Work request.
Only lines holding the word "Viewport" are wanted from the records; copy all of them.

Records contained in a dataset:

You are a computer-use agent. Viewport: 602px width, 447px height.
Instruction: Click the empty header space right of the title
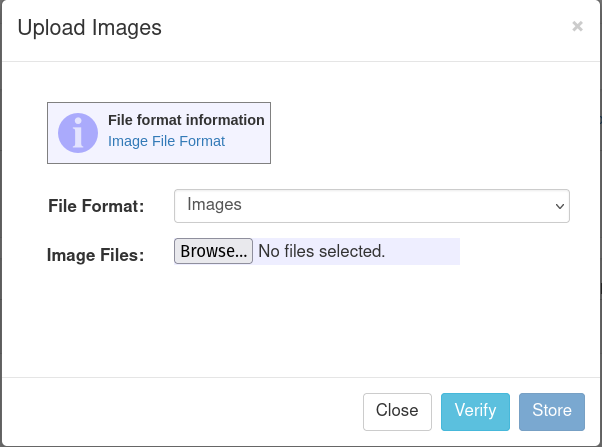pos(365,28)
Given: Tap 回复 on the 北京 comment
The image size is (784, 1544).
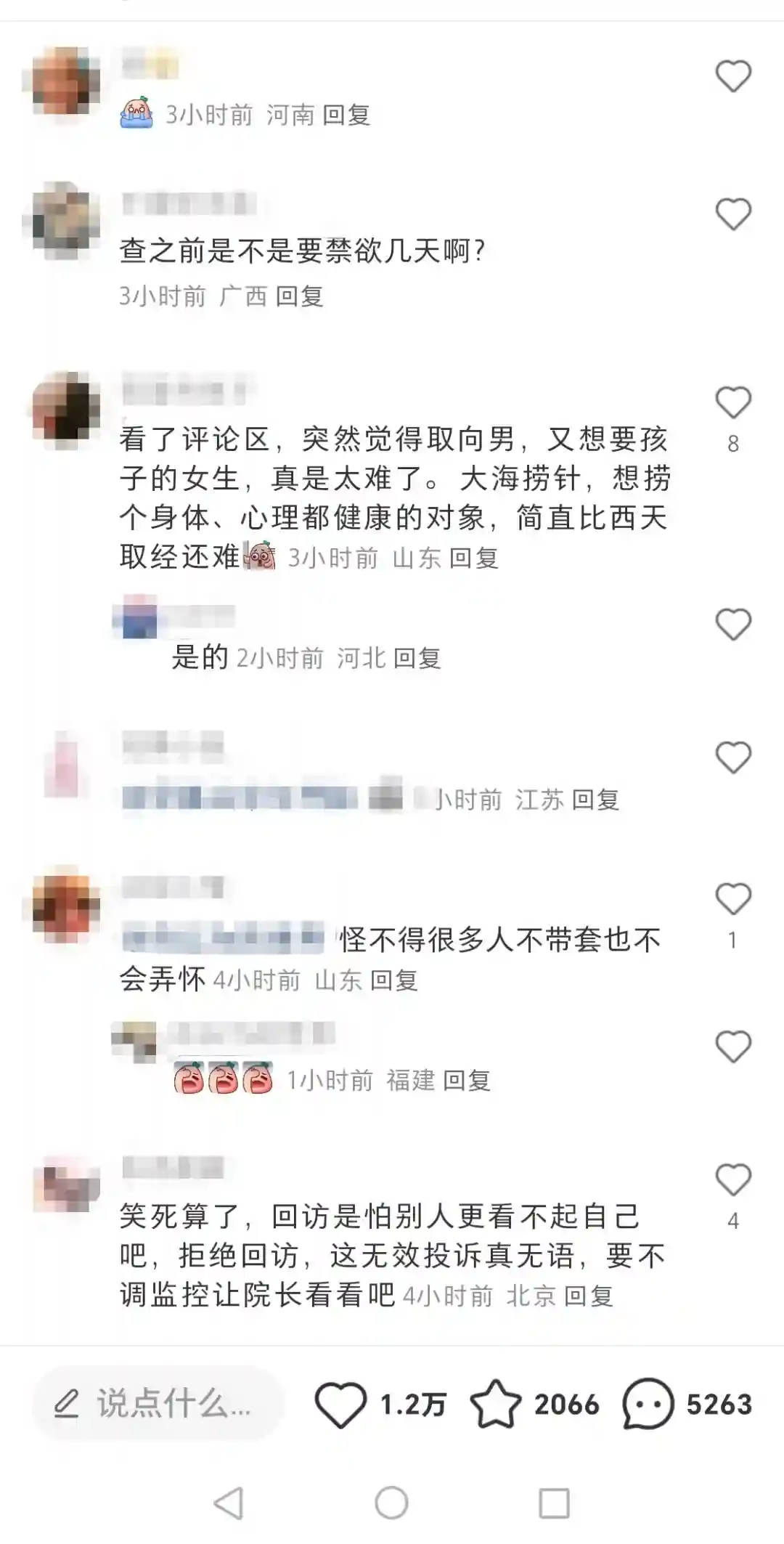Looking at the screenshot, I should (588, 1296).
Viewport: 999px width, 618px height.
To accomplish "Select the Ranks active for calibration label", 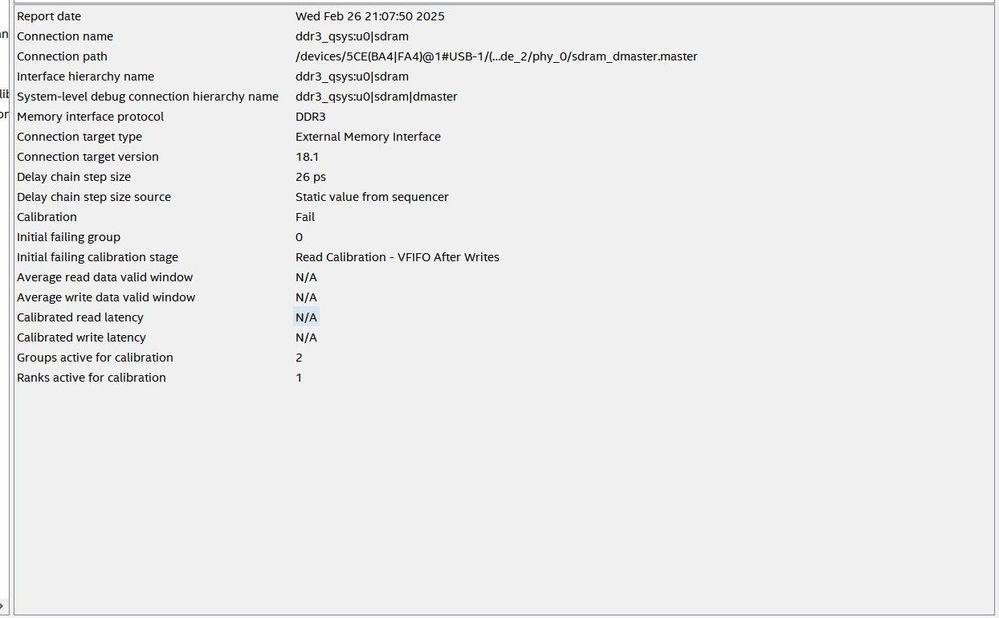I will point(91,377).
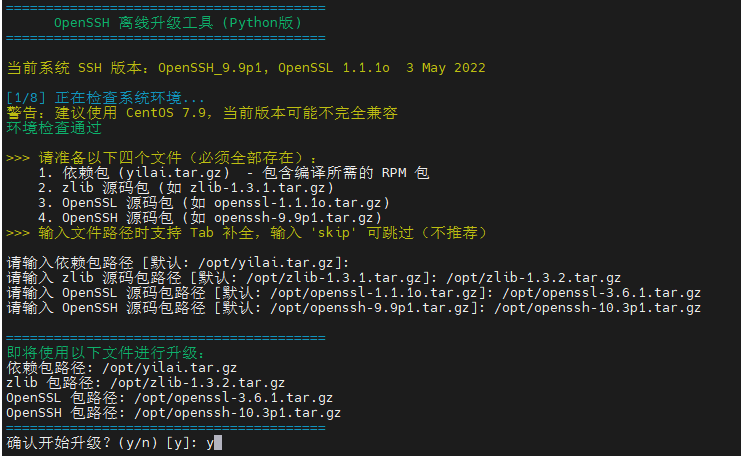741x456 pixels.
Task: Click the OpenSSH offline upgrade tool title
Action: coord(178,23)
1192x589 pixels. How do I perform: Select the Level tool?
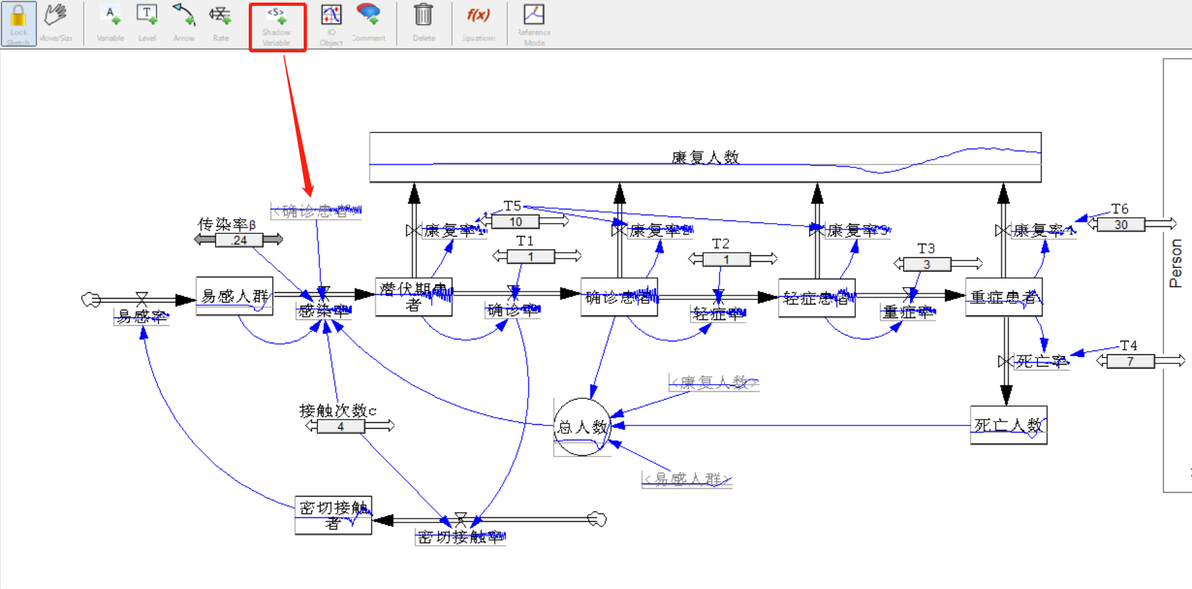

--

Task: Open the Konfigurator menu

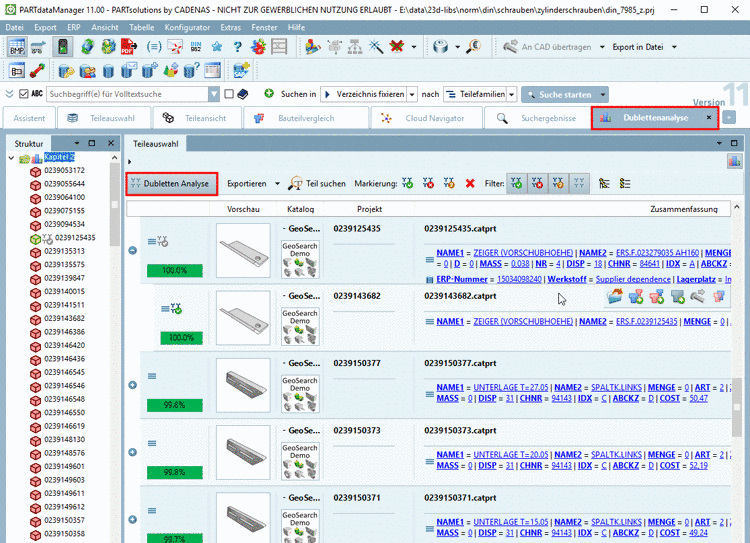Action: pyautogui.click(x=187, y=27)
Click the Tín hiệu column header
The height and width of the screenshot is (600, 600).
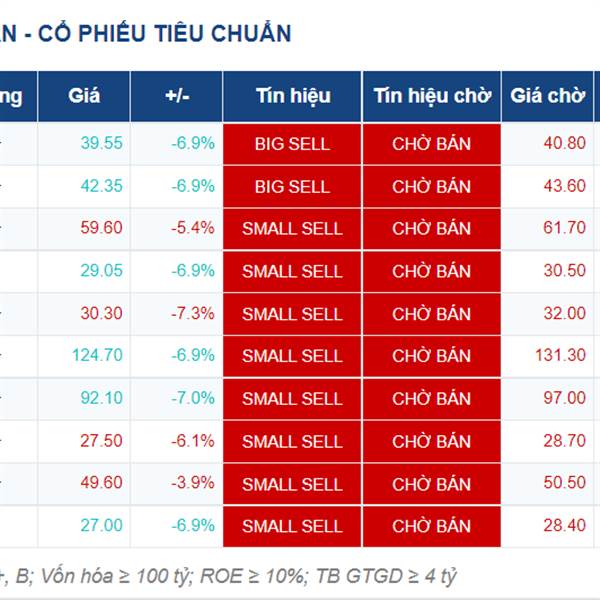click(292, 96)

Finished task.
You are a computer-use agent. Viewport: 602px width, 447px height.
Viewport: 999px width, 618px height.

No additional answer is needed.